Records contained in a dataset
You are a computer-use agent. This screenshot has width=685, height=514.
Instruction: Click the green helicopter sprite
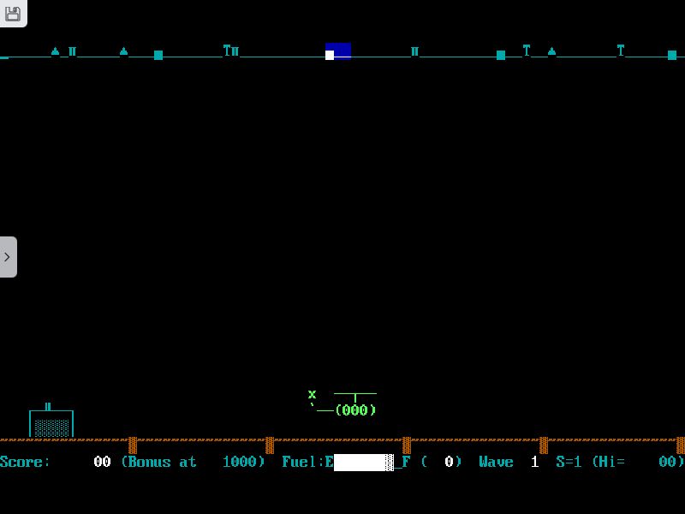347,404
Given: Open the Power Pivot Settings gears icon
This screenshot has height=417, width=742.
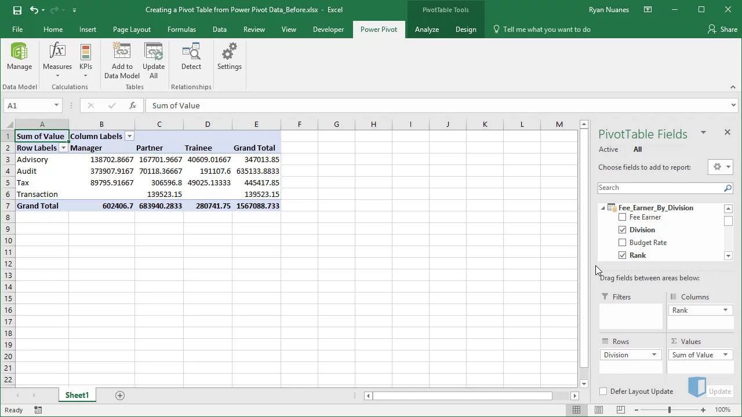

## Assigned task:
Your copy should hold exactly the lines from the one with "Instruction: Click the" through the end of the records, both included, and no pictures.

## Response area:
Instruction: Click the green helicopter sprite
347,404
Given: Open the Power Pivot Settings gears icon
This screenshot has height=417, width=742.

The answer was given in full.